GridApp is looking to lift the firefighting chores off of DBAs backs, rolling out software on Monday at Gartner IT Expo in Orlando that gives a consolidated view of a mix of databases.
The software, called Clarity, is designed to simplify and automate time-consuming database administrator chores such as configuration management, patch management, auditing/compliance, replication and encryption.
“Clarity shifts control of data from an operational DBA, whos like a god-like super-user, from the individual to the organization itself,” said GridApp CEO Rob Gardos.
GridApp is going after the simplification and streamlining of increasingly complex database infrastructures with what can be thousands of databases.
“The complexity of database infrastructure is increasing dramatically,” Gardos said.
“Theres more data; theres more data stored in relational databases and more database types—whether standalone or distributed or running on [Oracle Corp.s Real Application Clusters] or data marts or OLAP or whatever.”
He cited one customer, a large financial institution he declined to name, that cited 80 percent of DBAs time being spent fighting fires: figuring out that the database has gone down, trying to analyze what caused it and trying to get it back up.
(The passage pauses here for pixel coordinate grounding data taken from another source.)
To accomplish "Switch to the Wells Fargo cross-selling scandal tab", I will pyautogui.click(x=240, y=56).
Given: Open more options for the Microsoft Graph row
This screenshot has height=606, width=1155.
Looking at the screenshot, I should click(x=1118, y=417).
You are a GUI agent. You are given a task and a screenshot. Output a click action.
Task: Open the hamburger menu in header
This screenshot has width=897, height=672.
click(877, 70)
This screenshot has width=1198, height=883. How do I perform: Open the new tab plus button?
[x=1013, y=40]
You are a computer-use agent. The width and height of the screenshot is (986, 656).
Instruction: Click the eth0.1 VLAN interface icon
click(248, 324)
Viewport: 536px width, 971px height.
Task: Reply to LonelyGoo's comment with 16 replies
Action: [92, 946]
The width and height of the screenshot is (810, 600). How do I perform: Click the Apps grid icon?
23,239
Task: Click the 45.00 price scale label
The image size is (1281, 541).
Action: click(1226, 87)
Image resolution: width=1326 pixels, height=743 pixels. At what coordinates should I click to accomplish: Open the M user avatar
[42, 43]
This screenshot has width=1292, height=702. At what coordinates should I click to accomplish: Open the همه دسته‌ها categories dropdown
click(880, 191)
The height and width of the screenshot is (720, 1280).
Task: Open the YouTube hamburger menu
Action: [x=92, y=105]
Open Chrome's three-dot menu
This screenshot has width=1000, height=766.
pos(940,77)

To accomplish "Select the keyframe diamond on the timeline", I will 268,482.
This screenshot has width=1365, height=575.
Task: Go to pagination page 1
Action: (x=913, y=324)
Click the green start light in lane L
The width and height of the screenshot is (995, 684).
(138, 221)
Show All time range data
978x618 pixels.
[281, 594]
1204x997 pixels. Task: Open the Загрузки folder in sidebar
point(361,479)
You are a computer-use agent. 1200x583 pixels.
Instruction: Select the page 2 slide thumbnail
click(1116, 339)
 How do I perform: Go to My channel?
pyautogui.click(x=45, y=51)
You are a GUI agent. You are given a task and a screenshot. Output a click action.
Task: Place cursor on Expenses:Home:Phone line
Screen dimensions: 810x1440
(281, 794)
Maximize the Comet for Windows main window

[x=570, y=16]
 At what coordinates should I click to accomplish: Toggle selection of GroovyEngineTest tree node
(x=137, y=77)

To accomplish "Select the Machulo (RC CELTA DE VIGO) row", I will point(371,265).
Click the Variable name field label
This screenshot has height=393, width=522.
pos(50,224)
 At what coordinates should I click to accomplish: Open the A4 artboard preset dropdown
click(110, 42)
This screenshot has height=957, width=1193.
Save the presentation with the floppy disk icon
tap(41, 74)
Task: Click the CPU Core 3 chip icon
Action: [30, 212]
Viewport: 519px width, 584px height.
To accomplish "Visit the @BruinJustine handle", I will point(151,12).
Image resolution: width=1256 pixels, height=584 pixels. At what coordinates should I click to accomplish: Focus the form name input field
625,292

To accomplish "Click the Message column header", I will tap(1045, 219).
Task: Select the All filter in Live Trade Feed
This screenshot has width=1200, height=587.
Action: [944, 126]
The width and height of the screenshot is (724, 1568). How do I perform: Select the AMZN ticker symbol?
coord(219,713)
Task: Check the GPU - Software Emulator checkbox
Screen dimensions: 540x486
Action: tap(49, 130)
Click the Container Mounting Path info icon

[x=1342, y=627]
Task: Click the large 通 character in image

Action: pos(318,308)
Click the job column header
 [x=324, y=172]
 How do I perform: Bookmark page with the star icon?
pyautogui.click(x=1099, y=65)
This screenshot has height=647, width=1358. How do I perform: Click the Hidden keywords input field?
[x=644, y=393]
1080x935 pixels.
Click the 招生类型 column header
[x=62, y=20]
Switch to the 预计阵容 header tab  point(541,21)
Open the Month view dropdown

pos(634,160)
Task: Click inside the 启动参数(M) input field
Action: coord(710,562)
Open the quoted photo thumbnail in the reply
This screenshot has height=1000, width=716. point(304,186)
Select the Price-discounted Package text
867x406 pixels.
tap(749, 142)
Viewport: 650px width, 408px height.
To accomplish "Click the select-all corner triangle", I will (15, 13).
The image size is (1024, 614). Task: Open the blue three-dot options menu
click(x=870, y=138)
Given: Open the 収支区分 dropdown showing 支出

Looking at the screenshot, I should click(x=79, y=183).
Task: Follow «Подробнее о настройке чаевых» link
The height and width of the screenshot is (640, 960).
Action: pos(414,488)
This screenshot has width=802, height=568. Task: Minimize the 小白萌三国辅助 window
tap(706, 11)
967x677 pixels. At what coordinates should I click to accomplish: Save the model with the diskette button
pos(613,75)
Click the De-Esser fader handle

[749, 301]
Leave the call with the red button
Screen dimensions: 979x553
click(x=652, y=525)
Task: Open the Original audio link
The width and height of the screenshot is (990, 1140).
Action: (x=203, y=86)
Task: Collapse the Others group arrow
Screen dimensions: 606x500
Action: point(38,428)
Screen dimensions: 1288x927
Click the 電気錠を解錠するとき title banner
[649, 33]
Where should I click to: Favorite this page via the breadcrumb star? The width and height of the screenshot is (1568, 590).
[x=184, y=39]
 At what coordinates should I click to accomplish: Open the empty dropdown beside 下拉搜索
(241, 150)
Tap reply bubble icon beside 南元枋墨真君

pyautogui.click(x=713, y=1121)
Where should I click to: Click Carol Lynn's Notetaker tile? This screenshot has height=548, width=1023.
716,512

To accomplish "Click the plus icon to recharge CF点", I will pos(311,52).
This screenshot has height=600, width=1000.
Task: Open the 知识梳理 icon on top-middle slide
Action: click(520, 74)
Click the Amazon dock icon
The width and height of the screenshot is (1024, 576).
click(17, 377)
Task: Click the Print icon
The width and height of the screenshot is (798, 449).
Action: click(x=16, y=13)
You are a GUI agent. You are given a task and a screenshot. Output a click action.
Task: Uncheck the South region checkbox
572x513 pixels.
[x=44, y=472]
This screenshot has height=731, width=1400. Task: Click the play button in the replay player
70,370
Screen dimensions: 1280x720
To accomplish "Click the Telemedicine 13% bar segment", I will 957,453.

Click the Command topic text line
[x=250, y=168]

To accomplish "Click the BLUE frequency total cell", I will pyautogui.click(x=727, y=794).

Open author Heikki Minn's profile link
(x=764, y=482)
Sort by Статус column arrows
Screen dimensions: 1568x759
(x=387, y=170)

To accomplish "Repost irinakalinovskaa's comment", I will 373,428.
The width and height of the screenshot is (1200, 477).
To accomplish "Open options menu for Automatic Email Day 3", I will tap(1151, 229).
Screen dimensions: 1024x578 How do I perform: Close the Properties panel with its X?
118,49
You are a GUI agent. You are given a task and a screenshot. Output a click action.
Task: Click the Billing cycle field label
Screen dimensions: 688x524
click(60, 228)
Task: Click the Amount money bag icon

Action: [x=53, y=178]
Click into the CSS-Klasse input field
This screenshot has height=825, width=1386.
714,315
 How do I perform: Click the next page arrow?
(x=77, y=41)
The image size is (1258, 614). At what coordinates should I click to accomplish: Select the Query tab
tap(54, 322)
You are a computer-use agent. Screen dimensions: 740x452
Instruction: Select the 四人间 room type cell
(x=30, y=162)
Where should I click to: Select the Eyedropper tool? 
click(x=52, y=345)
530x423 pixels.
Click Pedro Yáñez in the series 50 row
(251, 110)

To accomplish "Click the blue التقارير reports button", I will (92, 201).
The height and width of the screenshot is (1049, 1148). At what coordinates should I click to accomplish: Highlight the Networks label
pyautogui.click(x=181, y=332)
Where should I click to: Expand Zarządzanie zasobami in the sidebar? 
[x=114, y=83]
That typically requires DBAs to look back to see which users have touched the database over the time leading up to the crash. A DBA will then have to figure out what the user(s) did. For example, changing a constraint.
In contrast, with Clarity, database access and other relevant activity is logged automatically in a secure, write-once format.
Clarity also enables organizations to automatically get a unified view of multiplatform database deployments, discover and inventory versions and patch levels across the database mix.
It also tracks database configuration and design in one central location, and dynamically provisions database resources to meet service level agreements.
DBAs can also automatically clone databases for testing purposes, deploy patches, repair faults in database operation, and scale database capacity on demand and online.
Clarity covers Oracle, DB2, SQL Server, Sybase or a combination of those databases.
There are plenty of automatic database monitoring tools on the market, from players including Quest Software Inc., Embarcadero Technologies Inc. and BMC Software Inc.
What distinguishes Clarity from the pack is its universal embrace of disparate databases, Gardos said. “Most have a suite of activities for certain databases,” he said. “Like, How do I tune MySQL?”
On the other hand, Quests core product, Toad, “attacks the space from the angle of, How do I empower my DBA to get a better understanding of whats going on in the realm of the individual database?” he said, as opposed to Claritys notion of handling whole systems.
“[We take] the bare metal box, make sure storage and network are taken care of and set up the database based on [whatever] standard operating procedure the customer has,” Gardos said.